"""

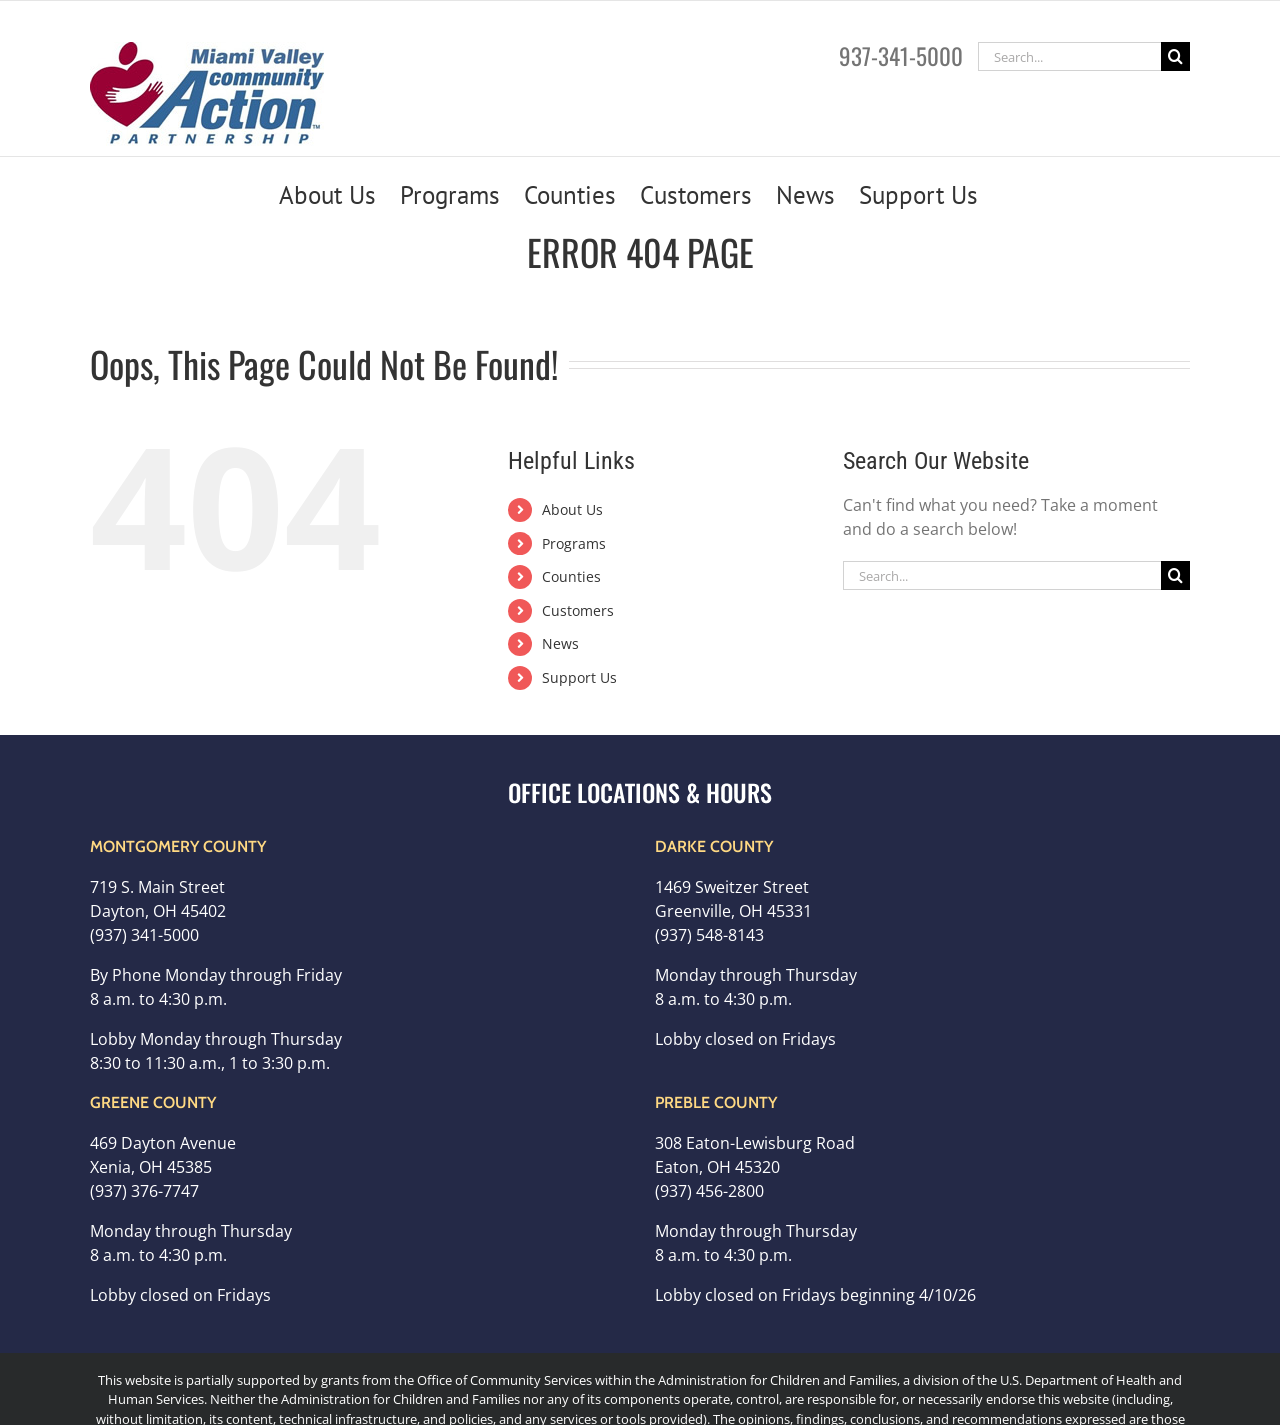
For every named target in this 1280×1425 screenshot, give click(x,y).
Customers (578, 610)
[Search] (1175, 56)
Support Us (579, 677)
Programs (574, 543)
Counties (571, 576)
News (560, 643)
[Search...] (1069, 56)
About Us (572, 509)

"""

» **EXERCISE PROMPT**
Reproduce the listing above verbatim, line for line, and omit the picture from your output.

» **ANSWER**
For every named target in this 1280×1425 screenshot, give click(x,y).
Customers (578, 610)
[Search] (1175, 56)
Support Us (579, 677)
Programs (574, 543)
Counties (571, 576)
News (560, 643)
[Search...] (1069, 56)
About Us (572, 509)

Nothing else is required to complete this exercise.